I have a text file -

abc efg ... START lines not to be extracted END START lines to be extracted END START lines not to be extracted END ...

I think I find a way. Thanks guys

my $count = 0; 11 while (<$fh_r>) { 12 if (/START/ .. /END/) { 13 $count++ if /START/; 14 print if ($count == 2); 15 } 16 }

--- Updated on Nov. 10, 15pm PST Thank you so much guys. I read through all your answers and appreciate your help. Thank you all and have a nice day.

Replies are listed 'Best First'.
Re: [Solved]Need to extract a particular block of lines between two patterns
by Cristoforo (Curate) on Nov 09, 2017 at 03:34 UTC
    This solution makes use of the next if 1 .. /^END$/; flip flop operator. The 1 is the first line of the file to the first END. The next time it encounters a START END block, it performs the actions in the code.
    #!/usr/bin/perl use strict; use warnings; while (<>) { next if 1 .. /^END$/; if (/^START$/ .. /^END$/) { next if /^START$/; last if /^END$/; print; } }
    This works for the data sample you provided.

      Hi Cristoforo,

      Thank you so much for your help. Please correct me if I understand it wrong - the code will skip the first START ... END pattern but will output the all the following patterns right? That is to say, the third START .. END pattern will be printed out as well even if it's not wanted?

      Thank you so much for the help again!

        Yes, it will skip the first block. It will exit the while loop (last if /^END$/) when it reaches the END for the second block.
Re: Need to extract a particular block of lines between two patterns
by kcott (Chancellor) on Nov 10, 2017 at 09:20 UTC

    G'day chengchl,

    Welcome to the Monastery.

    Here's a generic solution for your problem. It handles:

    • Extraction of any block (i.e. there's no hard-coded or constant block number).
    • Extraction of multiple blocks.
    • Blocks of lines actually containing (plural) lines.
    • Rogue START or END tokens within START-END blocks.
    • Specification of wanted blocks in any order.
    • Invalid block specifications (e.g. out of range and non-integer identifiers).

    In production code, you may want to add some form of validation and sanity checking, such that the function is short-circuited if no valid blocks are specified (which could mean not even having to open the input file).

    The following shows the technique (specifically for testing via the command line); you'll need to adapt this to your needs (e.g. change <DATA> to <$fh_r>). I've embedded test data to check all the things I've said it handles; you should create your own test data, which more realistically reflects your actual data, and use that for any proof-of-concept or regression tests.
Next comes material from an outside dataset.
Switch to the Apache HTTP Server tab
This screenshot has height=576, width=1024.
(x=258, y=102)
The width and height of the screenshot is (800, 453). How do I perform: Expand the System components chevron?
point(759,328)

    #!/usr/bin/env perl use strict; use warnings; my %print_block = map { $_ => 1 } @ARGV; my $found_block = 0; while (<DATA>) { next unless /^START$/ .. /^END$/; ++$found_block, next if /^START$/; next if /^END$/; print if $print_block{$found_block}; } __DATA__ ... line BEFORE any wanted blocks ... START block A line 1 block A line 2 with rogue END token block A line 3 block A line 4 with rogue START token block A line 5 END ... line BETWENN any wanted blocks ... START block B line 1 block B line 2 with rogue START token block B line 3 block B line 4 with rogue END token block B line 5 END ... line BETWENN any wanted blocks ... START block C line 1 block C line 2 with rogue END token block C line 3 block C line 4 with rogue START token block C line 5 END ... line BETWENN any wanted blocks ... START block D line 1 block D line 2 with rogue START token block D line 3 block D line 4 with rogue END token block D line 5 END ... line AFTER any wanted blocks ...
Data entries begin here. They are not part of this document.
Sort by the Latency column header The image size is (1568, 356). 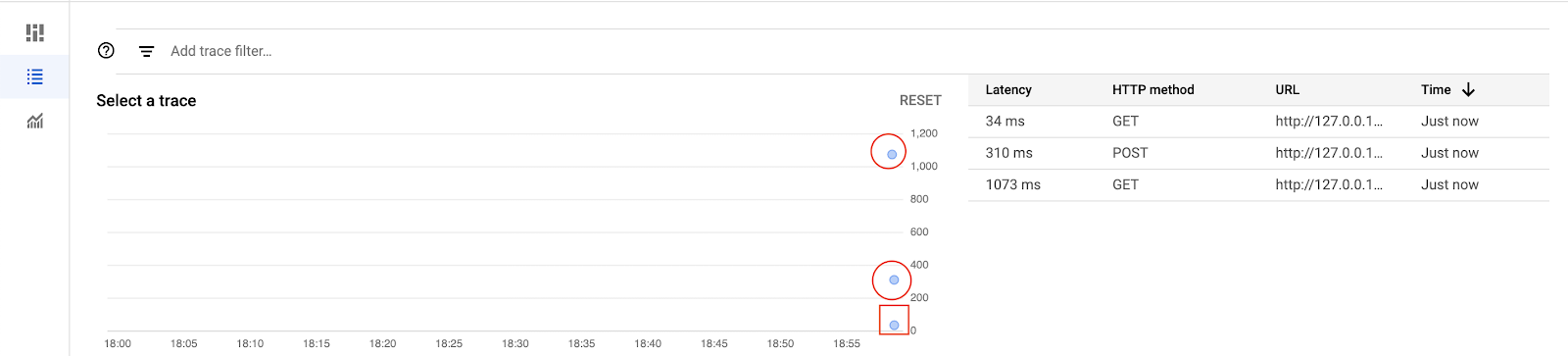pyautogui.click(x=1008, y=89)
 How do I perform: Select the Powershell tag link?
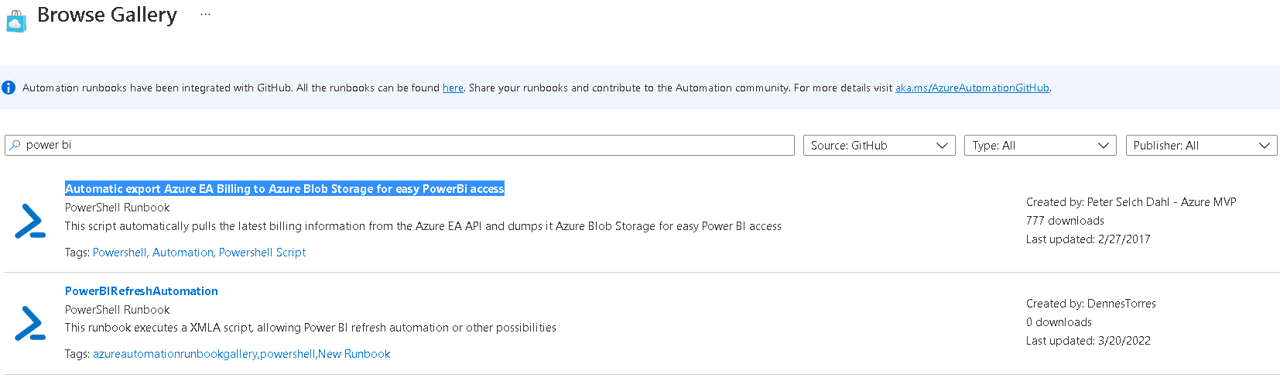119,253
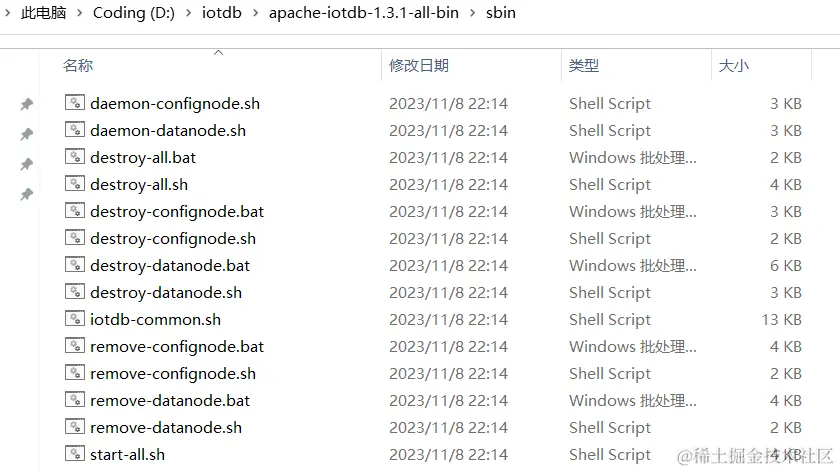Click the first pin icon in sidebar
The width and height of the screenshot is (840, 472).
pos(26,104)
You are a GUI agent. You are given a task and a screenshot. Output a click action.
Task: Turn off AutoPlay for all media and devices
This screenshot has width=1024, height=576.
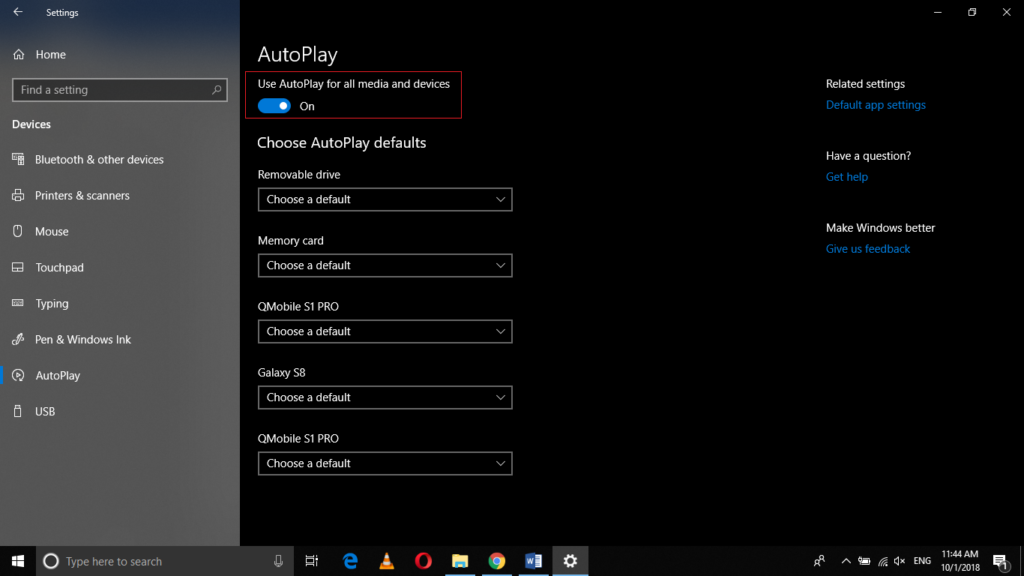coord(273,105)
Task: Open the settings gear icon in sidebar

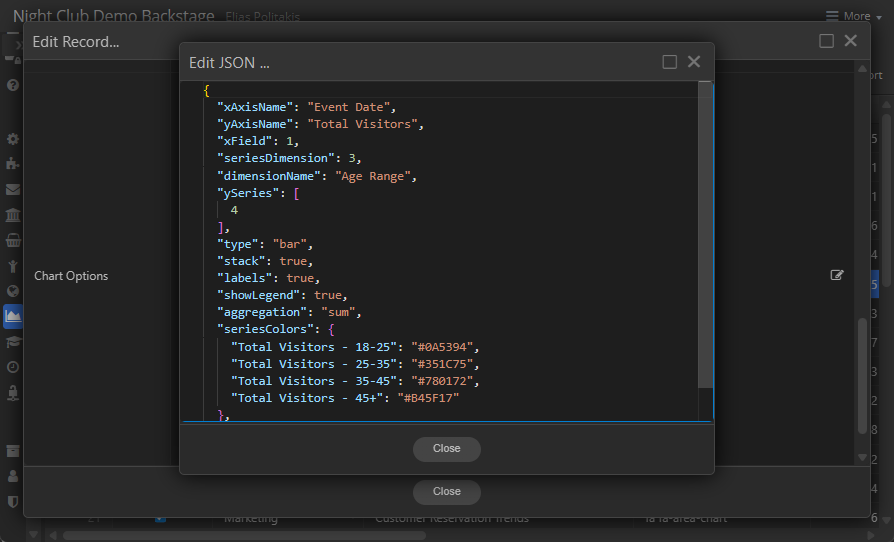Action: [13, 139]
    Some example test runs (the script name is pm_1202989_flip_flop_selection.pl):

    $ pm_1202989_flip_flop_selection.pl $ pm_1202989_flip_flop_selection.pl 99 $ pm_1202989_flip_flop_selection.pl A B C $ pm_1202989_flip_flop_selection.pl 1 block A line 1 block A line 2 with rogue END token block A line 3 block A line 4 with rogue START token block A line 5 $ pm_1202989_flip_flop_selection.pl 1 4 block A line 1 block A line 2 with rogue END token block A line 3 block A line 4 with rogue START token block A line 5 block D line 1 block D line 2 with rogue START token block D line 3 block D line 4 with rogue END token block D line 5 $ pm_1202989_flip_flop_selection.pl 3 4 2 # NOTE: specified order irre +levant block B line 1 block B line 2 with rogue START token block B line 3 block B line 4 with rogue END token block B line 5 block C line 1 block C line 2 with rogue END token block C line 3 block C line 4 with rogue START token block C line 5 block D line 1 block D line 2 with rogue START token block D line 3 block D line 4 with rogue END token block D line 5 $

    [Side note: As you're new here, you may have been surprised by certain responses. You can safely ignore these; a quick perusal of the "Worst Nodes" page should explain why.]

    — Ken

      Hi Ken

      Thank you so much for the help and the kind side note. I really appreciate it!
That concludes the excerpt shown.